Thursday, June 18, 2009

WSJ's Editorial Page Is Again Far, Far From Truth

Pitiful:
Someday a future president may have to apologize to Iranians for Mr. Obama’s nonfeasance, just as Mr. Obama apologized for the Eisenhower administration’s meddling. But the better Eisenhower parallel is with Hungary in 1956. Then as now a popular uprising coalesced around a figure (Imre Nagy in Hungary; Mir Hossein Mousavi in Iran), who had once been a creature of the system. Then as now it was buoyed by inspiring American rhetoric about freedom and democracy coming over Voice of America airwaves. And then as now the administration effectively turned its back on the uprising when U.S. support could have made a difference. Hungary would spend the next 33 years in the Soviet embrace.

This is, of course, ridiculous, as Matt Steinglass points out:
The error in 1956 was on the part of Radio Free Europe, in holding out to Hungarian resisters the false hope that the West would or could intervene on their behalf. It would be similarly cruel and immoral to give Iranian demonstrators the false idea that we in the democratic world can offer them anything more than our sympathy. We can’t. We will not invade Iran, and nothing else we do will have much of an effect on the behavior of a regime fighting to retain its hold on power.
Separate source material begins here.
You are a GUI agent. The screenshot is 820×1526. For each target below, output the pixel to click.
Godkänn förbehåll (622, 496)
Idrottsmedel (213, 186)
The demonstrators in Iran must know that they have to win the struggle for a fair election on their own, and must be prepared to face the consequences of failure. And they do know this. That is precisely what makes them so courageous. It would be stupid and irresponsible of the US to use their struggle as an occasion for ineffectual rhetorical grandstanding, and fortunately President Obama, unlike our last President, seems able to resist the temptation.

Iran's establishment can absolutely suck the wind out of this thing with one fowl swoop if they can paint the US as being anywhere near this revolt. Best to stay out of the way, stop the navel gazing and just observe.